Quantum Chromodynamics (QCD) is the quantum theory 
of interacting quarks and gluons. It should explain the 
physics of strong force from low to high energies. Due to 
asymptotic freedom of quarks at high energies [1], it is 
possible to carry out perturbative calculations in QCD and 
thus succeeding in explaining a range of phenomena. At low 
energies quarks are confined within hadrons [1] and the 
coupling between them is strong. This requires non- 
perturbative calculations. The direct approach is known to 
be the lattice approach. The lattice regularization of gauge 
theories was proposed by [Wilson 1974]. It defines the 
theory in an Euclidean 4-dimensional finite and regular 



lattice with periodic boundary conditions. 
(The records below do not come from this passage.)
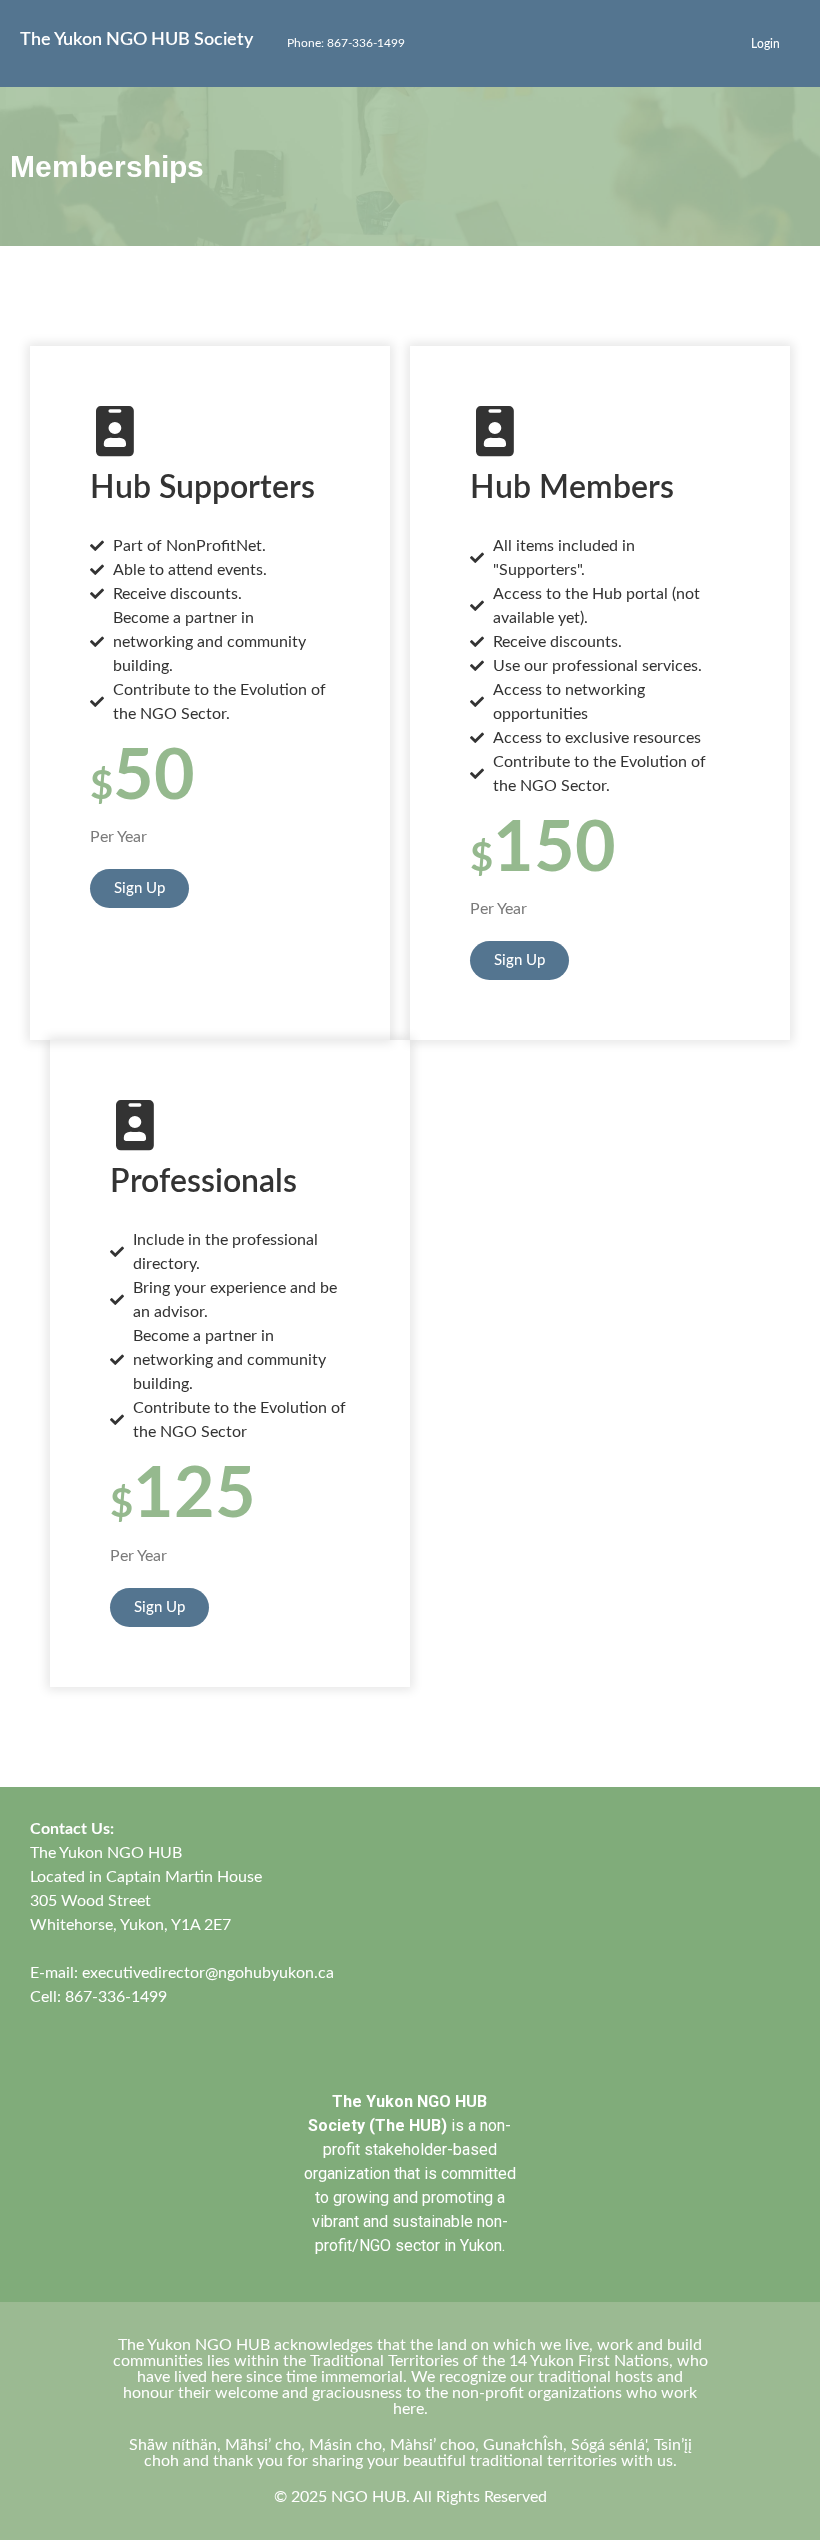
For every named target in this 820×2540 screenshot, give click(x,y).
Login (765, 44)
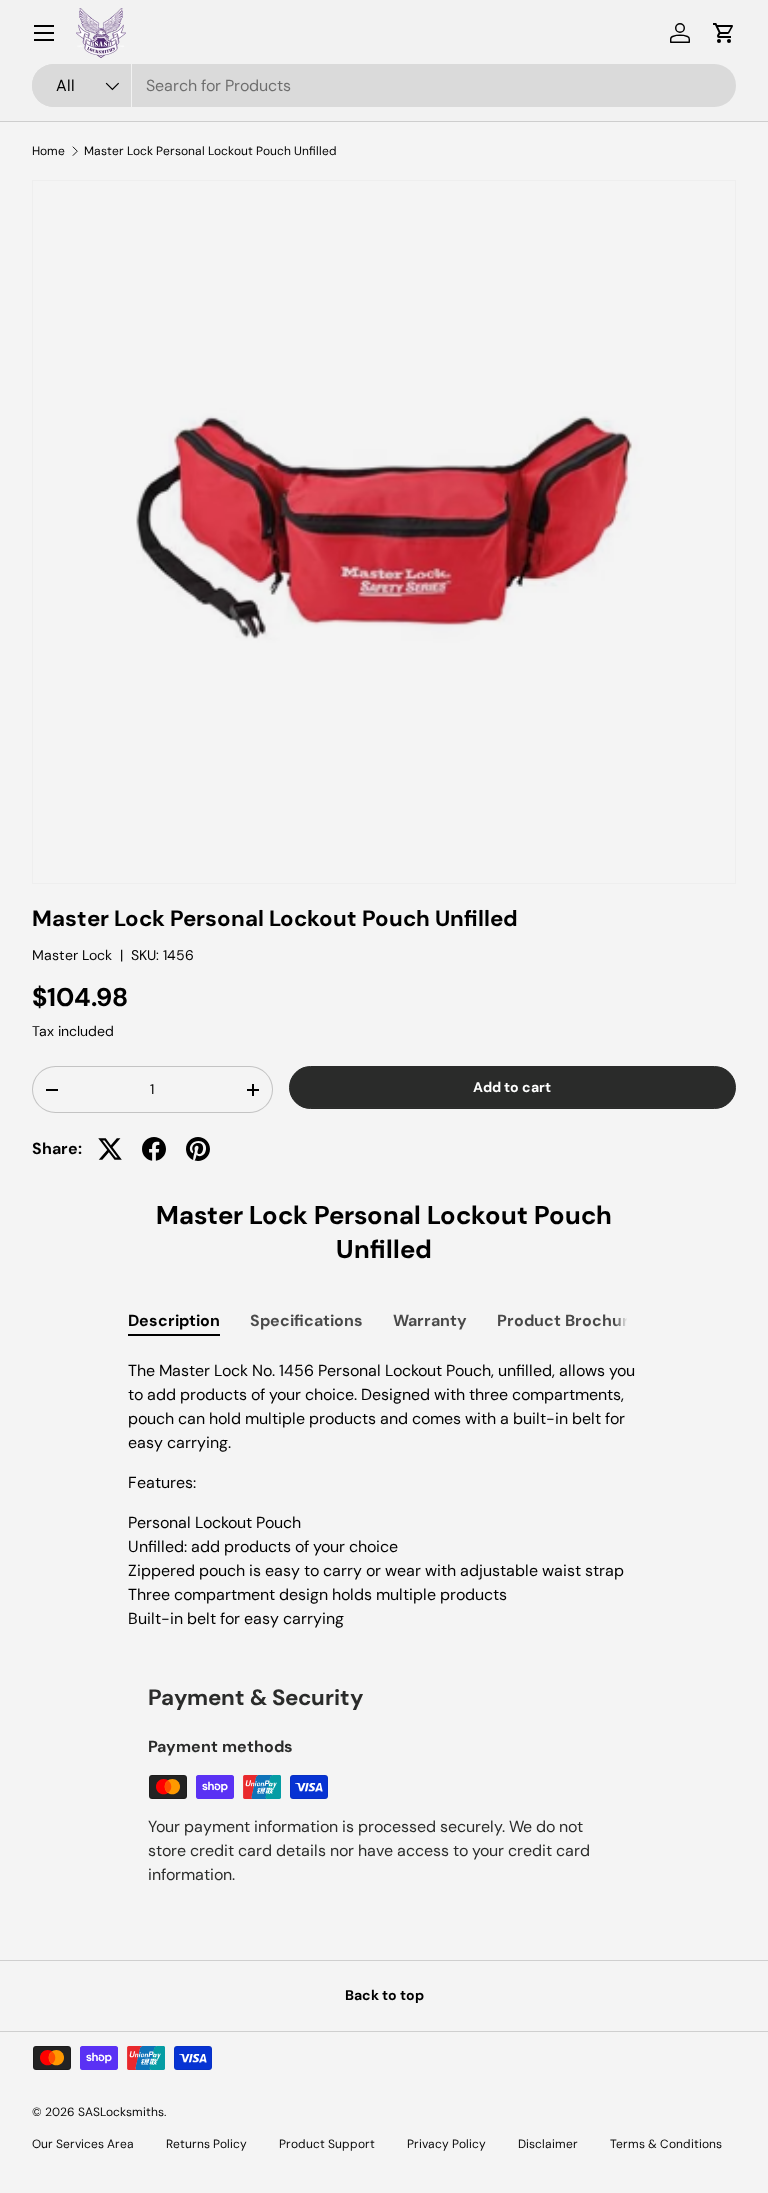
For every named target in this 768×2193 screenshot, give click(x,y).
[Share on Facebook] (154, 1149)
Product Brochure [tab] (568, 1320)
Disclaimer (548, 2144)
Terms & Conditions (666, 2144)
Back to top (384, 1995)
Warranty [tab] (430, 1320)
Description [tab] (174, 1320)
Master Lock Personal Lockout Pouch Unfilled (210, 151)
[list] (384, 532)
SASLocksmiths (121, 2112)
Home (48, 151)
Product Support (327, 2144)
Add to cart (512, 1087)
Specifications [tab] (306, 1320)
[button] (724, 33)
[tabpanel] (384, 1495)
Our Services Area (83, 2144)
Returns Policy (206, 2144)
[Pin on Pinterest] (198, 1149)
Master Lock (72, 955)
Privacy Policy (446, 2144)
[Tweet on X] (110, 1149)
Lattice regularization of chiral fermions is an important 
development of the theory of elementary particles. After 
many years of research in lattice QCD, it was possible to 
formulate QCD with chiral fermions on the lattice. There are 
two chiral formulations: a) domain wall fermions [2, 3] and 
b) overlap fermions [4, 5], which are closely related [6]. In 
particular, the truncated overlap variant of domain wall 
fermions [7] can be shown to be equivalent to overlap 
fermions in four dimensions at any lattice spacing [8]. 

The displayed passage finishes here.